Durability can be defined as the ability of structures to withstand the attack of external hazardous agents and weathering action, such as intermittent rainfall and change in ambient conditions. The structures designed by designers and practitioners should be durable enough to withstand such actions during their intended service life. The majority of structural engineers assume higher strength as the primary aspect of durability, and very few consider the impact of variable ambient conditions on the performance of structures.
The ambient fluids and the aggressive species present in the environment play an important role in the degradation of newly constructed and existing structures. Of special relevance to this end is the transport of moisture through the material owing to its pivotal role in instigating and propagating the degradation mechanisms. Therefore, the understanding of the state of moisture distribution in a porous structural element may provide a deep understanding regarding the utilization of construction materials under different weathering conditions in a more effective manner.
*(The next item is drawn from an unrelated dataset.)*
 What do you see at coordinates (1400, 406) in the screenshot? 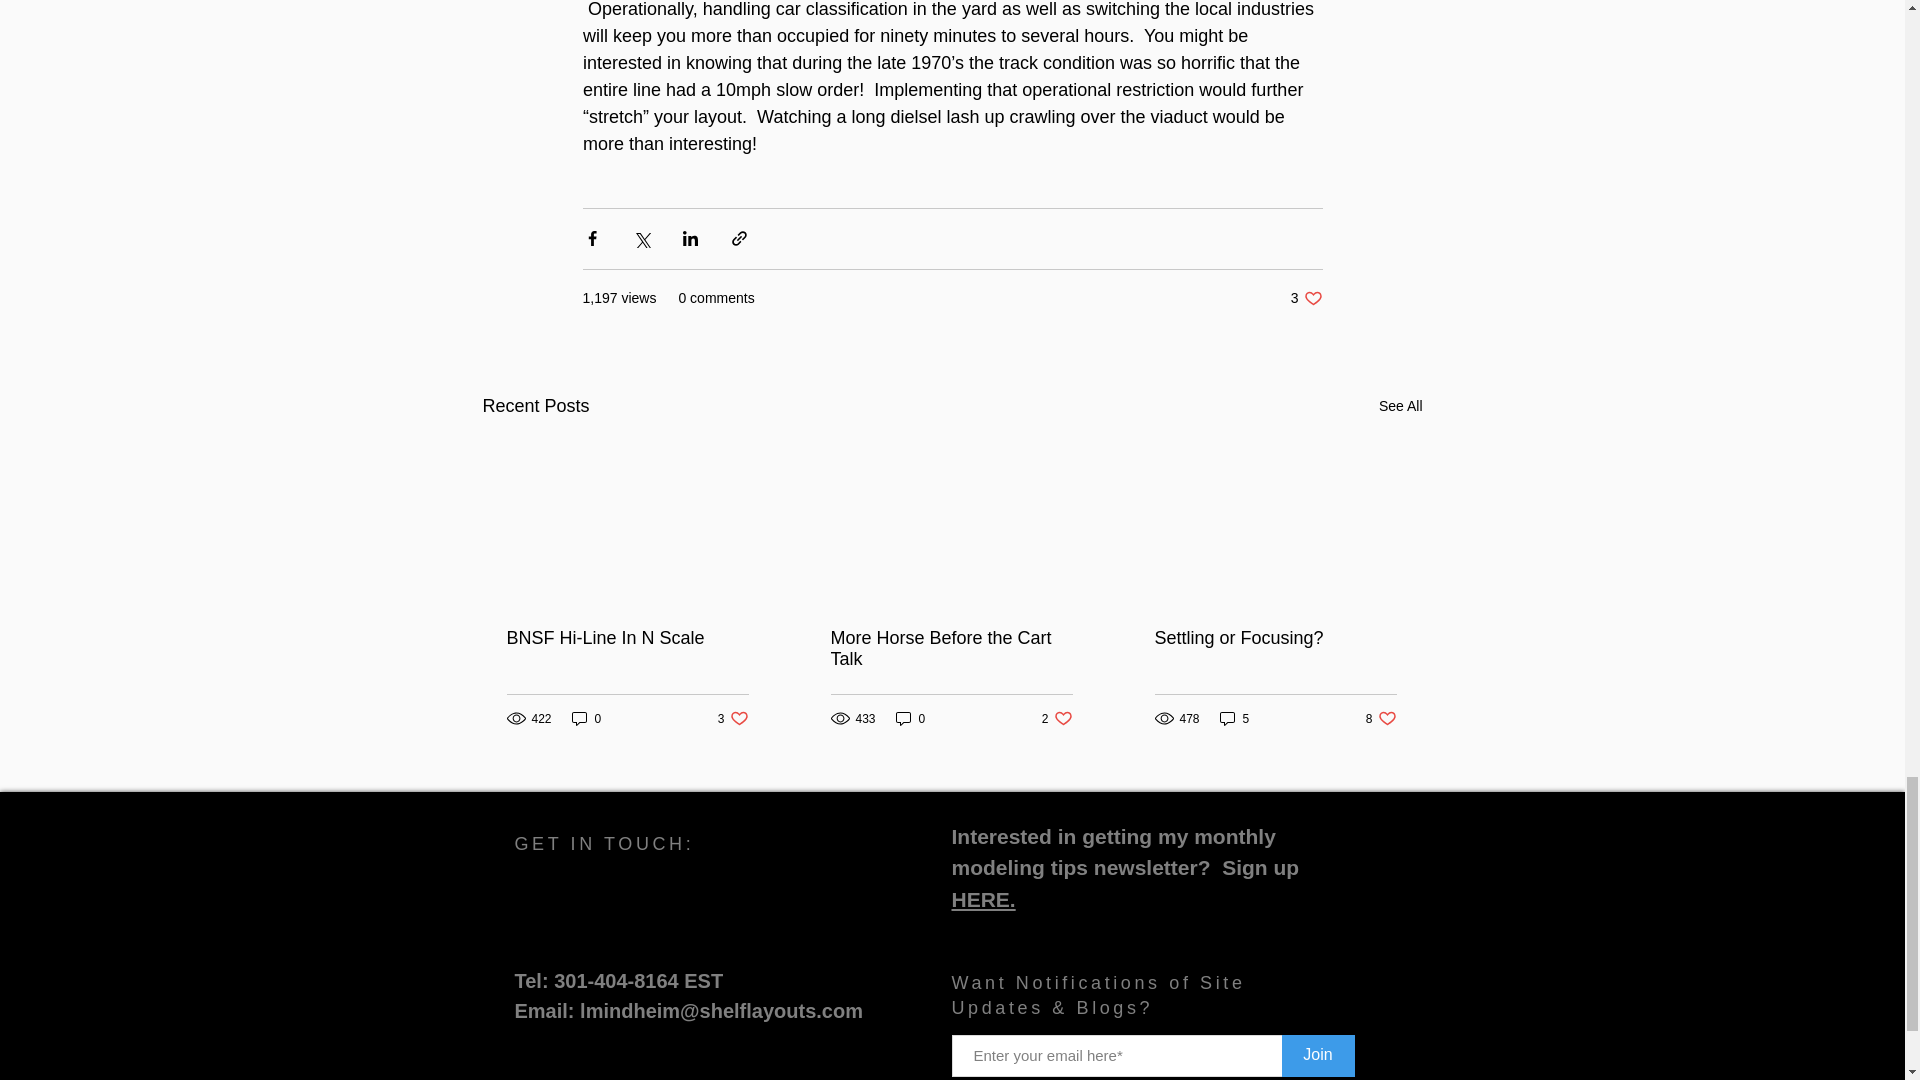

There are different methods available in the literature including both destructive and non-destructive testing techniques on commonly used porous building materials through which the study of durability parameters can be made and an understanding of the design of safe and durable structures can be achieved.
Several non-destructive measurement techniques, such as NMR, gamma-ray attenuation, neutron radiography, etc. have been demonstrated in previous studies to work well in capturing the state of moisture distribution in porous building materials.
However, the expensive cost of such experiments kept them far from being used in normal laboratories. The alternative and the more commonly adopted approach involves the data obtained through mass loss or gain measurements made on a set of specimens with identical cross-sections but varying thicknesses.
It is evident from the outcomes of existing studies on the degradation of structural envelopes before the completion of their intended service life that there is a significant scope for research and a tremendous amount of job opportunities available for upcoming practitioners and engineers in the domain of durability performance and modification of construction materials for future construction activities.